Stem cells and immunity

The workgroups has previously generated mutants in the Death Inducer Obliterator (DIDO) gene, and has shown a function for this gene in RNA transcription and splicing. DIDO gene mutants show global alterations in RNA splicing patterns, which we attribute to the absence of one of three isoforms (DIDO3). Recent data have shown that the levels of the DIDO3 isoform  control the production of differentially spliced RNA products in a large subset of genes (Mora Gallarod et al., 2019). Elimination of this isoform gives rise to splicing defects, leading to the production of a large complement of aberrant RNA molecules that give rise to an inflammatory response (Gutierrez et al., 2022). 

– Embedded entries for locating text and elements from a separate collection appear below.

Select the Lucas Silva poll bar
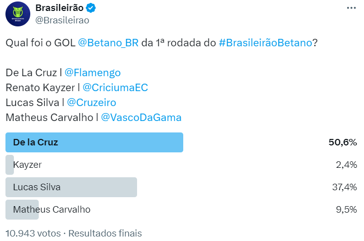Screen dimensions: 364x241 [71, 187]
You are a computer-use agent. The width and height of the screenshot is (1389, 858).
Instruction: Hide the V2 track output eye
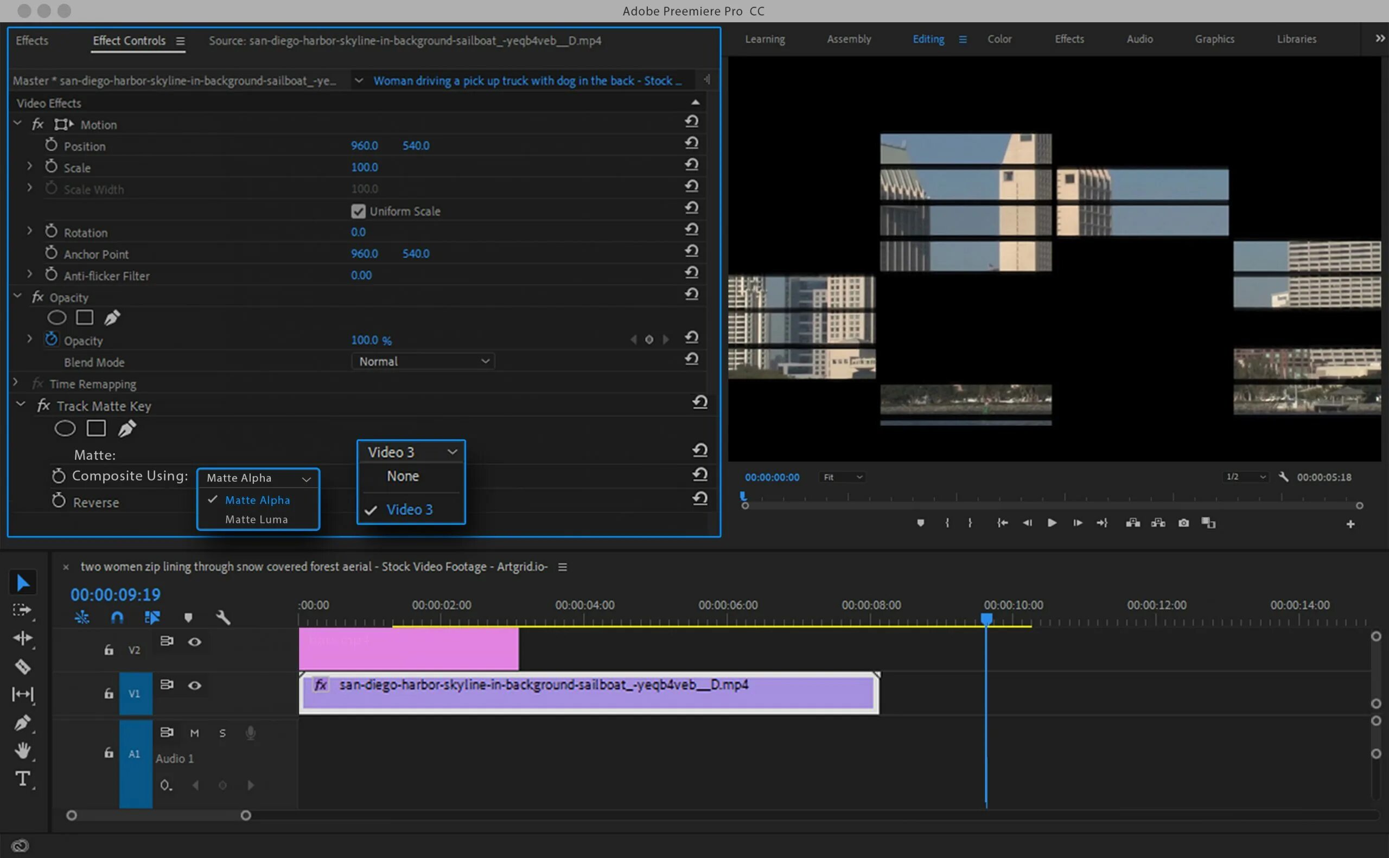[x=195, y=642]
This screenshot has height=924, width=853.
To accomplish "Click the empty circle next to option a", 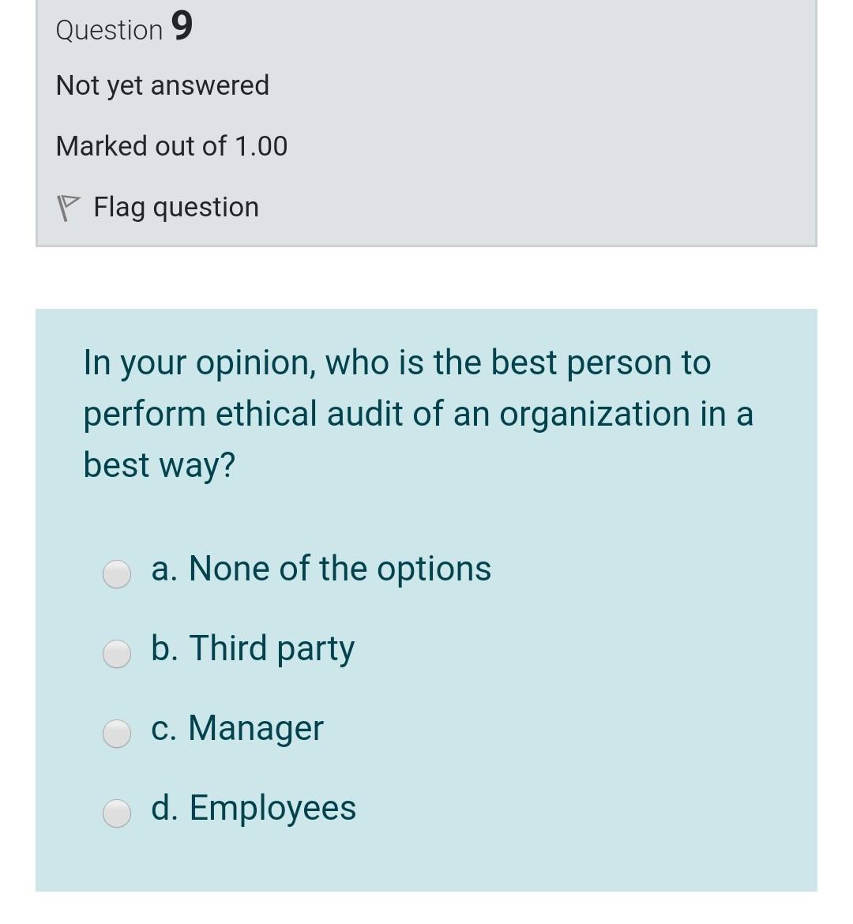I will [x=116, y=574].
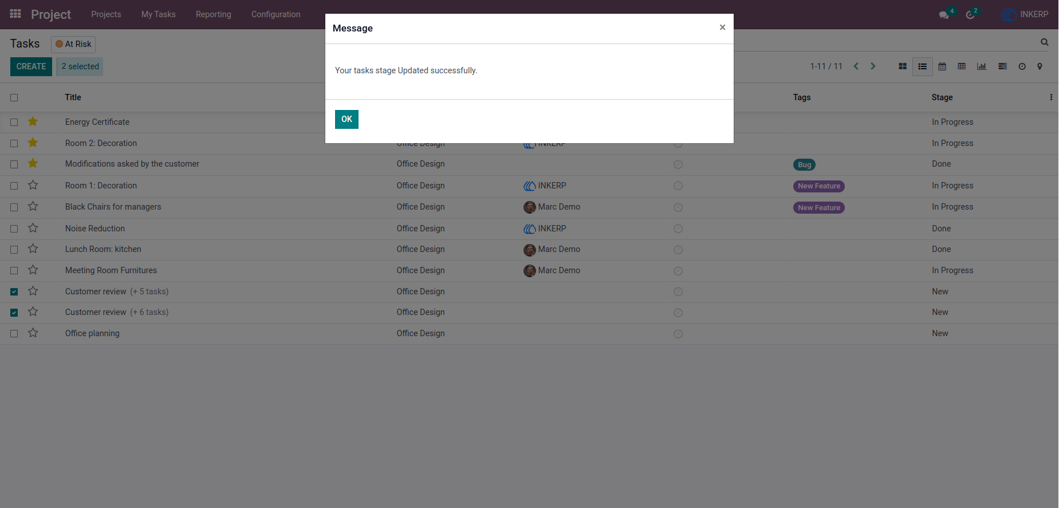The height and width of the screenshot is (508, 1059).
Task: Toggle the select-all header checkbox
Action: point(14,98)
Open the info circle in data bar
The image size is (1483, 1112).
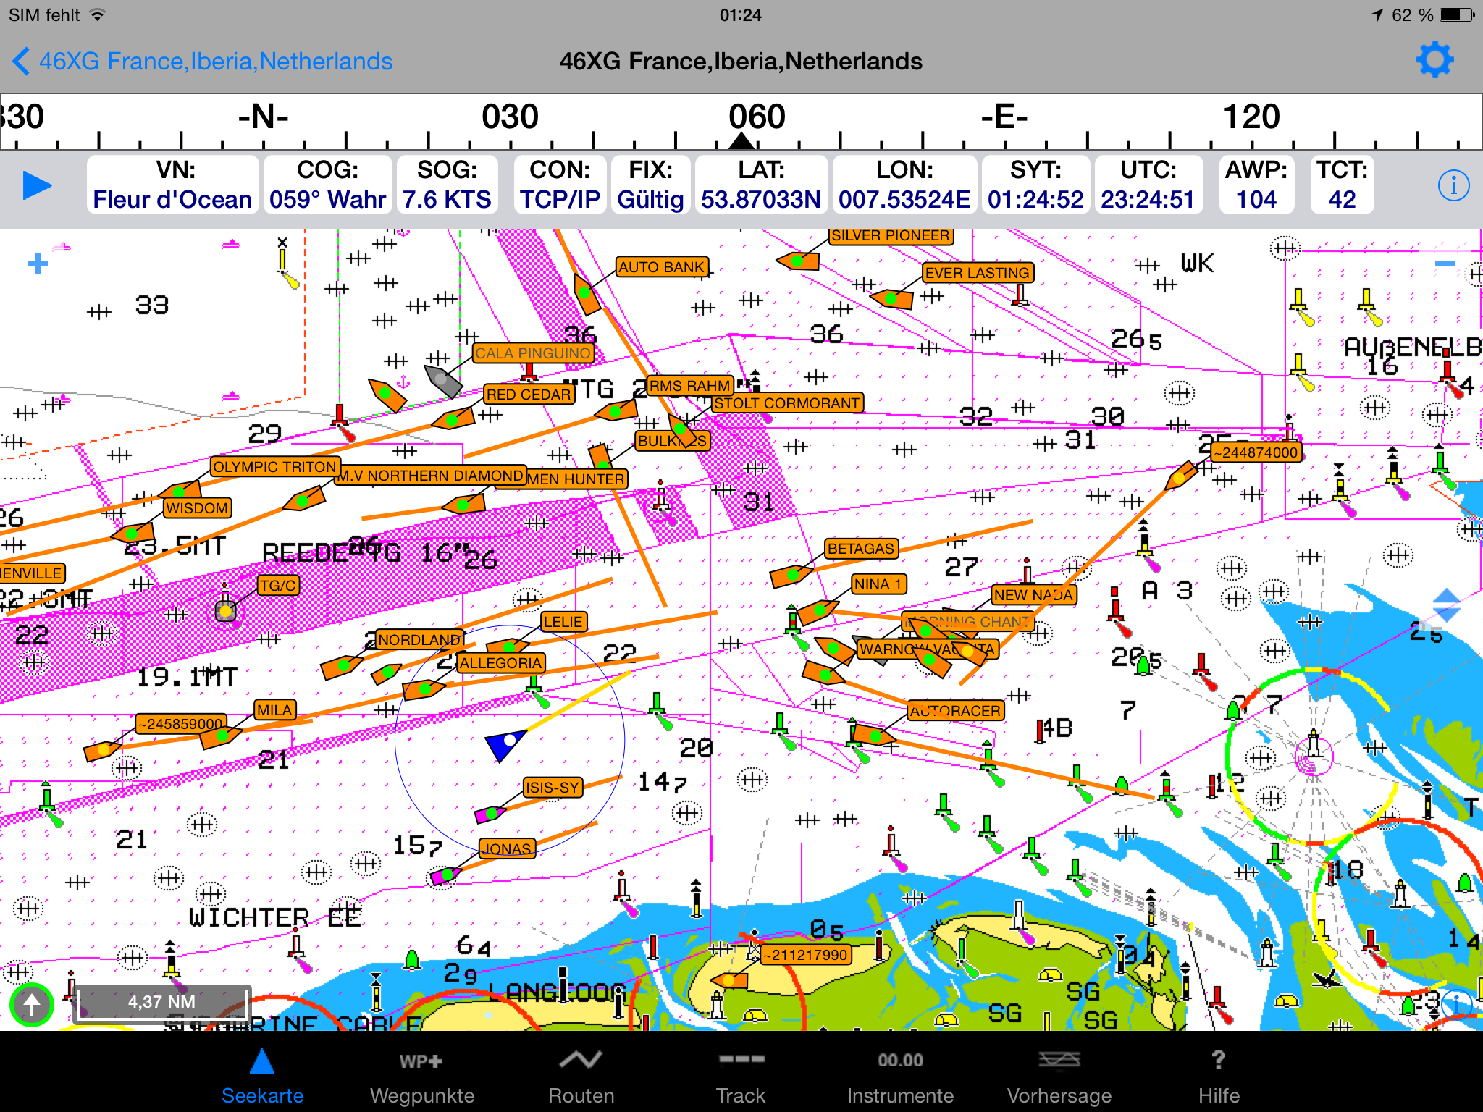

After supression of DIDO3 and activation of the response, we propose to target the downstream activated pathways with CRISPR. Objective is to generate mutants in which the alterations of RNA splicing remain present, but inflammatory signalling is supressed or interupted. In parralel, the nature of the abberant RNAs and downstream effectors such as NFkB, IRF3, and interferon-stimulated genes (ISGs) will be evaluated by complementary methods such as RT-PCR, western blotting and immunofluorescence. The relevance of the observations made during the practical work will be studied on the hand of public cancer databases (GEPIA2).  Finally, the student is expected to finish his/her project with a written report.